Research: Big Data / Supercomputing

I joined the National Center for Supercomputing Applications (NCSA) in 2000 and remain actively involved as a Center Affiliate. My work over the last decade has relied heavily on high performance computing (HPC) techniques, and the use of advanced computing systems and algorithms to make sense of "big data": massive high-dimensionality datasets (such as every large human event on earth since WWII, or every news or social media post around the world on climate change).

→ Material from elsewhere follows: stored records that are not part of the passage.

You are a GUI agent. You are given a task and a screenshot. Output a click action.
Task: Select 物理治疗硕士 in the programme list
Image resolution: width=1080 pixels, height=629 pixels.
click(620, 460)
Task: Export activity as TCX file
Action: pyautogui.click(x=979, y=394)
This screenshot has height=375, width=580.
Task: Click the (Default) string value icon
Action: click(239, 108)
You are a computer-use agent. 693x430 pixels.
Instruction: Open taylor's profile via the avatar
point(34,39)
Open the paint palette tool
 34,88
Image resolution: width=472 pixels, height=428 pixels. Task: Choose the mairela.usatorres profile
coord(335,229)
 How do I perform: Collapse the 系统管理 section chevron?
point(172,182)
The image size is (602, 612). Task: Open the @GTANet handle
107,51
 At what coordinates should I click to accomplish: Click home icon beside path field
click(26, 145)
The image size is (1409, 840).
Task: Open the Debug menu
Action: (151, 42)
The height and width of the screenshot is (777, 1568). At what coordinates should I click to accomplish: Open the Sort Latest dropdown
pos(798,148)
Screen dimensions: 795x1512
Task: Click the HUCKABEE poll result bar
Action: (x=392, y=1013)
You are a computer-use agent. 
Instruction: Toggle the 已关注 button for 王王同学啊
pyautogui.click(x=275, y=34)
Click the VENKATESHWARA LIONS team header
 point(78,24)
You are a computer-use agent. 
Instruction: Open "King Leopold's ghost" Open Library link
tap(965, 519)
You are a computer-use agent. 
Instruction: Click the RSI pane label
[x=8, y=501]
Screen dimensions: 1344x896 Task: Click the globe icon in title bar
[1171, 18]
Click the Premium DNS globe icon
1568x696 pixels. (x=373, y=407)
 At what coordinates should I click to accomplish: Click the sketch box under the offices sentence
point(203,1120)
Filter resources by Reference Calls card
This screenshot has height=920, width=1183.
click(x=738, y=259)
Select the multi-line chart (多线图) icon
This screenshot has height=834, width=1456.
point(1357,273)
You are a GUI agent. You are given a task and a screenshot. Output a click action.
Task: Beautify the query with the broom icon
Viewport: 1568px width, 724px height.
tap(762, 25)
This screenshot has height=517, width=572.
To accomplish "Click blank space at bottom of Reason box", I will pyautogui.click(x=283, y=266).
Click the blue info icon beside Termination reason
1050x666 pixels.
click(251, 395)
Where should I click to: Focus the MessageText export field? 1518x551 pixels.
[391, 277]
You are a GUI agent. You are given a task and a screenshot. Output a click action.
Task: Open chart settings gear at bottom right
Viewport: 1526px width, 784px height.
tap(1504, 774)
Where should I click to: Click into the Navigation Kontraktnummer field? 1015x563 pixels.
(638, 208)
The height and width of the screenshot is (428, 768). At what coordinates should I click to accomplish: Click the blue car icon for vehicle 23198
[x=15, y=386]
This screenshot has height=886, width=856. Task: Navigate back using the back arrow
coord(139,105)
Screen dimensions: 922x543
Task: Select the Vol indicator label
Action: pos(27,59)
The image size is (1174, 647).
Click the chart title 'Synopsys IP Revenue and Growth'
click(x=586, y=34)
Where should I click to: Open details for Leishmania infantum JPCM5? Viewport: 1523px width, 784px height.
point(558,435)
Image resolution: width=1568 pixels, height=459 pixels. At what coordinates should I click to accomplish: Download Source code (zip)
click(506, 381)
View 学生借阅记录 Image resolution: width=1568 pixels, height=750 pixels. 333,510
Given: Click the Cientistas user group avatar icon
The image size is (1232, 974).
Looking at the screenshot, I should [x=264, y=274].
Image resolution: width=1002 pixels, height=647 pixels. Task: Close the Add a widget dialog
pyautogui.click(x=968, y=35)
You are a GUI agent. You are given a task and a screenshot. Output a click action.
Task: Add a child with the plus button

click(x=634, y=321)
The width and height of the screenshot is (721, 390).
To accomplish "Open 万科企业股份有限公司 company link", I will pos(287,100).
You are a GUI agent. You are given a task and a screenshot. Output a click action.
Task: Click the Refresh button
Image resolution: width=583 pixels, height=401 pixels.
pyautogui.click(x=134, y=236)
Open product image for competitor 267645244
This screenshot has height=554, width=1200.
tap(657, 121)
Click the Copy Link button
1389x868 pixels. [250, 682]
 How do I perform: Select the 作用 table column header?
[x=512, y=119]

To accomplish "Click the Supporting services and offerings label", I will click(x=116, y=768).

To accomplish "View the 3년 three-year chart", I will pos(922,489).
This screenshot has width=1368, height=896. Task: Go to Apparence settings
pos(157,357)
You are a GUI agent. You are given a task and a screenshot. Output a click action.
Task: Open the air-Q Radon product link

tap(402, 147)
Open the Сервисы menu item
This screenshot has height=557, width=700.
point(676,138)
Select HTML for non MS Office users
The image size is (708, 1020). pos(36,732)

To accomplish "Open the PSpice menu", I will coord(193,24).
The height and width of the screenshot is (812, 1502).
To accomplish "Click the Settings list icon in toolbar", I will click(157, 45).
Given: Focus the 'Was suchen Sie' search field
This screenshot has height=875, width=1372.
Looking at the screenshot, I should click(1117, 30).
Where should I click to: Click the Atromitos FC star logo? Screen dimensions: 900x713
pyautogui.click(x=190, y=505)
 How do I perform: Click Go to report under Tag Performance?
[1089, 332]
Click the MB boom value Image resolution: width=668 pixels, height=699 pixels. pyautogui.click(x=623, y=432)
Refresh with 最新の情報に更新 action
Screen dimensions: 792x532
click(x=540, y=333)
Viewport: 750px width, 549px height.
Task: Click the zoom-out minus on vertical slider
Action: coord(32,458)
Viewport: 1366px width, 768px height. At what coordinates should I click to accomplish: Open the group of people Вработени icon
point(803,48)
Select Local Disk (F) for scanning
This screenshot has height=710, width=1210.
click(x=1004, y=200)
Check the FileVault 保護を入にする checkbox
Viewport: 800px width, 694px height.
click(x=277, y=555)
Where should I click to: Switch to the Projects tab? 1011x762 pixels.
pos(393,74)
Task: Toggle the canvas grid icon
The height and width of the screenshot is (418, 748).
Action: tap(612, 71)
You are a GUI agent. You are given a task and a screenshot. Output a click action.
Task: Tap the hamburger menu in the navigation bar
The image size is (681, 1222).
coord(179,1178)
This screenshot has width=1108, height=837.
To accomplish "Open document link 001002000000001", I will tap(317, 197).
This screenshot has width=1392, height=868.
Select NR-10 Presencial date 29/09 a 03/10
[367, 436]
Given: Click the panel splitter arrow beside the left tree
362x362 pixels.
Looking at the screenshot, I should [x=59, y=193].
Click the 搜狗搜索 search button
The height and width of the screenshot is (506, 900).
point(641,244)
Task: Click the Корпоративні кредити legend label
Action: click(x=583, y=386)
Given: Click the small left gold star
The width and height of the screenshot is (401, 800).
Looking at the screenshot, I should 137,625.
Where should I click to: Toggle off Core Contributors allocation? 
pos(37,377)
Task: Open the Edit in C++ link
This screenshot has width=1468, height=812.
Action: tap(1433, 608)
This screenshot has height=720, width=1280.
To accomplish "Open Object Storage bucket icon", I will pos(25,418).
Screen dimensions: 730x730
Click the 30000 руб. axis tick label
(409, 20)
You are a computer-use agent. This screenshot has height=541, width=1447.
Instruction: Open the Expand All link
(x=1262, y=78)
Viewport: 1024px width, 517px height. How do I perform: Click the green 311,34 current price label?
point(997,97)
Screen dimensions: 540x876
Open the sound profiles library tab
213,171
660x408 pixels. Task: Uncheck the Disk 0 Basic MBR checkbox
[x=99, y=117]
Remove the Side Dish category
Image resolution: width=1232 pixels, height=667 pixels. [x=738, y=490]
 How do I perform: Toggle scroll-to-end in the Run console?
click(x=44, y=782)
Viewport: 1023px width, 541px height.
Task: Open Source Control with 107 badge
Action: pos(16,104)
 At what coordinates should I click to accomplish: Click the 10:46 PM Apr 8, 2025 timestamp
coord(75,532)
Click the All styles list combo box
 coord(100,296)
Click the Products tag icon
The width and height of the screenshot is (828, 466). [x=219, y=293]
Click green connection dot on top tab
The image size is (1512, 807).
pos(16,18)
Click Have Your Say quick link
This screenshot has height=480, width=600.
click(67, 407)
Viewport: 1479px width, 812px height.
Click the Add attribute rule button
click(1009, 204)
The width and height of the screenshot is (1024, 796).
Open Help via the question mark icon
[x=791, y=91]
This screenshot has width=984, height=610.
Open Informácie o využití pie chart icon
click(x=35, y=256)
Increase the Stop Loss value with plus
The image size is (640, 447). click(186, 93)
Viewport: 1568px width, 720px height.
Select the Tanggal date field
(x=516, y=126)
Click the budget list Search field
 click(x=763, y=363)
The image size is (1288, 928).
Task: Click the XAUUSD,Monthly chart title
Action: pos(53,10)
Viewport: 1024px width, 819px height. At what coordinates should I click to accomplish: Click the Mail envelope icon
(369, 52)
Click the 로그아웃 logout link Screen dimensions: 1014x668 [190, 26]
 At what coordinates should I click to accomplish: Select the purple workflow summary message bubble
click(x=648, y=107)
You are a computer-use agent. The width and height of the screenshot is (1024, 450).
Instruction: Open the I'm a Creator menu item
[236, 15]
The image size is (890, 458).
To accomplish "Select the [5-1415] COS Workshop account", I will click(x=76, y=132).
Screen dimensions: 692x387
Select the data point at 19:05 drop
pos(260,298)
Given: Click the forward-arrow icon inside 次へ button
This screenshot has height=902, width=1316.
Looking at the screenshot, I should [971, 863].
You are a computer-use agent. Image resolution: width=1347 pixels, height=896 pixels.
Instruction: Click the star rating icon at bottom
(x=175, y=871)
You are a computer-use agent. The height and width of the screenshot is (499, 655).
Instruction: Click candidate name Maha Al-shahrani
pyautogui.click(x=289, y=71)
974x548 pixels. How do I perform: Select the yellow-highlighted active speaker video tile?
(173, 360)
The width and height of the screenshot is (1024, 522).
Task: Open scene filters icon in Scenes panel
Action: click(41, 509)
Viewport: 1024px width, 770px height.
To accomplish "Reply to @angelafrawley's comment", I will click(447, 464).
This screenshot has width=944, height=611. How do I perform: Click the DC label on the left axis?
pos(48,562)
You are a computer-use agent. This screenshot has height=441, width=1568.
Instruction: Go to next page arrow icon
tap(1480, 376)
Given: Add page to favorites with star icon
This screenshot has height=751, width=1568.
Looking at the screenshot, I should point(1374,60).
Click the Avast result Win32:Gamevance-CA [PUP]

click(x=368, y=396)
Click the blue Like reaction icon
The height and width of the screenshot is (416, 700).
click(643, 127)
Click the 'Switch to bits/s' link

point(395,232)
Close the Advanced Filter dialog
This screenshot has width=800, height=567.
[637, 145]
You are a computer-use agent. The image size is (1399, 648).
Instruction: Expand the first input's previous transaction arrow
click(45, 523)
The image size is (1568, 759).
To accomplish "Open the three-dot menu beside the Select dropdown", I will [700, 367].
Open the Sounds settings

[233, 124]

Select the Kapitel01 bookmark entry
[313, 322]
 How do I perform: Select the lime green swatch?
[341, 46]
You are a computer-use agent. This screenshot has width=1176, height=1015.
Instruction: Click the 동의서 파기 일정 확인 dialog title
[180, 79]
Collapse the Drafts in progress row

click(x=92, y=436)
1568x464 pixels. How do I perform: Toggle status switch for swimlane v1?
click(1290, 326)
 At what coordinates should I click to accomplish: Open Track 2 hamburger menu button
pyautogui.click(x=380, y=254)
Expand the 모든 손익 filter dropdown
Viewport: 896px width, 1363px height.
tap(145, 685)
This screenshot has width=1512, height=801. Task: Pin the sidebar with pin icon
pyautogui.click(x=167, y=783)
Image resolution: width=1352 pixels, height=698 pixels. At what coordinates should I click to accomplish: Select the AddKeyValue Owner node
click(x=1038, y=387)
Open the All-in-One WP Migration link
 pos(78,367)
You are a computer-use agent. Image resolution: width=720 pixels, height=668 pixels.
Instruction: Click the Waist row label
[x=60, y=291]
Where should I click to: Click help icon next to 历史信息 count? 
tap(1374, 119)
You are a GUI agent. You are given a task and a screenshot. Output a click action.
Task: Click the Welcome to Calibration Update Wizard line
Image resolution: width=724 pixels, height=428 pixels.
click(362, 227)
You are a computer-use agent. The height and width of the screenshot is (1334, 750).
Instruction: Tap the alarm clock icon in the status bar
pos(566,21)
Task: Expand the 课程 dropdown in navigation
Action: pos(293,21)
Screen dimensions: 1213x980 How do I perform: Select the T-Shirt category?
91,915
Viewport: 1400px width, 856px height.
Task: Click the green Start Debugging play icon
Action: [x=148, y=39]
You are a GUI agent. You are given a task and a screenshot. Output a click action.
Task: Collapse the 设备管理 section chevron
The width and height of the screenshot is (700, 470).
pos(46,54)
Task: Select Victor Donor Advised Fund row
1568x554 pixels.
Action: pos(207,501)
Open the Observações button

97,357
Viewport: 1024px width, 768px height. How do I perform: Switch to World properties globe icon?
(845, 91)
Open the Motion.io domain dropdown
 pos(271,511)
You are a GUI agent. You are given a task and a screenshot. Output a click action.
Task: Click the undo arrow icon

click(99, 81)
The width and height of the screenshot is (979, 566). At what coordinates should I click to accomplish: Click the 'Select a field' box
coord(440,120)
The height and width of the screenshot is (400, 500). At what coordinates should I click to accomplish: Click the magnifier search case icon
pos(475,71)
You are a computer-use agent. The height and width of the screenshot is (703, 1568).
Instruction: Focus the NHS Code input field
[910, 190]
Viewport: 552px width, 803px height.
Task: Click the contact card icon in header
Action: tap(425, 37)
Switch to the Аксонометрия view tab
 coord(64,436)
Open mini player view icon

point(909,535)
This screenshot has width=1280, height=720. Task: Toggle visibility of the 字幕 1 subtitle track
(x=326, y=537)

"Big Data". As with all terms du jour, nearly everyone today claims to be a "big data" expert, but analyzing truly large-scale data collections ranging into the hundreds of billions of data points across large numbers of dimensions require highly specialized approaches. Many factors must be taken into account: computational (exploiting algorithmic optimization and data architecture techniques to make problems computationally tractable), data processing (sifting through the noise and making results robust against conflicting information), and interface (how does one visually present a network analysis of a network with 500 million connections?).
Fixed-Time Criticality. Most computing is based around finishing as much as you can as quickly as you can. However, in certain specialized application areas, there are fixed windows of time to make a decision. A massive collection of data is available that describes the current environment, and computation proceeds through the data, iteratively generating a higher-and-higher quality decision until the time limit is reached and the decision must be rendered regardless of whether all data has been examined. This kind of application area requires highly specialized strategies for "triaging" data and discarding non-relevant material.
Hardware and Software Architectures. I've worked extensively with a large variety of HPC systems, both large and small-scale SMP systems, clusters, distributed clusters, different types of memory hierarchies, disk, network, and in-system IO architectures, and optimization and instrumentation. I have extensive experience in massively-parallel application architectures and the requisite processes that underlie them.
Transformation. High performance computing, or "supercomputing" is as much about hardware and software as it is about the processes that transform a "grand challenge" problem into something computationally tractable. How does one take the goal of "catalog all known human events and using them to predict future events" and convert such abstract thoughts into a computational approach, and then optimize that approach such that it can be done using current hardware technology within the necessary time constraints of the application?
Novel Applications. Traditional scientific research has historically been hypothesis driven: a theory is generated and experiments carried out to support or refute it. Big Data science, on the other hand, offers the tantalizing capability to examine a large experimental dataset and extract the notable features, including the extraction of new insights from existing datasets. For example, in one recent project, a well-known longitudinal US government dataset was placed into an analytical system that performed pairwise correspondence analysis on 2.1 billion datapoints, automatically identifying unexpected relationships among core variables. The system discovered several previously-unknown relationships in a dataset which has been widely used for nearly half a century.

Nearly all of my research themes make extensive use of "big data" supercomputing as their key enabler, but there are also some stand-alone studies I have conducted:

Technical Brief: IO Performance and Configuration Benchmarking on High Performance Cluster and SMP Computing Systems at the National Center for Supercomputing Applications. (2005, April 12). This is a technical summary brief of IO performance benchmarking performed on NCSA HPC systems on behalf of the United States National Archives and Records Administration. The purpose of this study was to examine various SMP and clustered filesystem environments to determine stability and performance curves over different types of access and storage patterns. One core question to be answered through this project was the ability of cheap commodity clusters and clustered filesystems to achieve similar sustained performance levels for large-scale document repositories as possible through SMP "monolithic" storage systems.